Mr. Siegel served on the Pennsylvania Crime Commission; was chairman of the criminal-justice section of the Philadelphia Bar Association; and was on the Pennsylvania Supreme Court Criminal Procedural Rules Committee.
For 10 years, he was an adjunct professor of law at La Salle University and, since 1995, had taught advanced criminal-trial advocacy at what is now Temple University’s Beasley School of Law. He was on the faculty of the Federal Law Enforcement Training Center, teaching six seminars a year. He also conducted seminars for the National College of District Attorneys, the Pennsylvania Bar Institute, and other professional organizations. He was a contributor to the books Pennsylvania Grand Jury Practiceand By No Extraordinary Means.
In 1988, Mr. Siegel was a founder of the Pennsylvania Association of Criminal Defense Lawyers, and in 2005 he received its Josel Advocacy Award.
He received the Justice Thurgood Marshall Award from the criminal-justice section of the Philadelphia Bar Association in 2004.
Mr. Siegel grew up in Pittsburgh and “was a die-hard Pittsburgh sports fan, especially the Steelers,” his son, Jonathan, said.

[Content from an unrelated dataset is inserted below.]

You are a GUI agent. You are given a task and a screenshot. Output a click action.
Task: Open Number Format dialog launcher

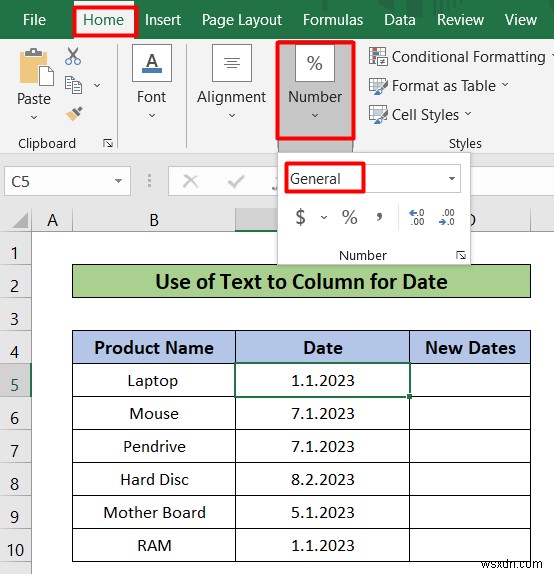[461, 255]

He earned a bachelor’s degree in political science from Brandeis University in 1960 and a law degree from Harvard University in 1963.
An avid reader who loved crossword puzzles and sudoku, Mr. Siegel enjoyed cooking and going to the movies and theater, his son said.
Besides his son, he is survived by a daughter, Sharon Sinder; two brothers; two granddaughters; and his former wife, Marcia Rapp.
A memorial service is scheduled for 4 p.m. Monday, Feb. 13, in Room 653, City Hall, Philadelphia.
Donations may be made to Pennsylvania Association of Criminal Defense Lawyers (PACDL), 115 State St., Harrisburg, Pa. 17101 for a fund in Mr. Siegel’s memory to be used for continuing education for trial lawyers involved in death-penalty cases.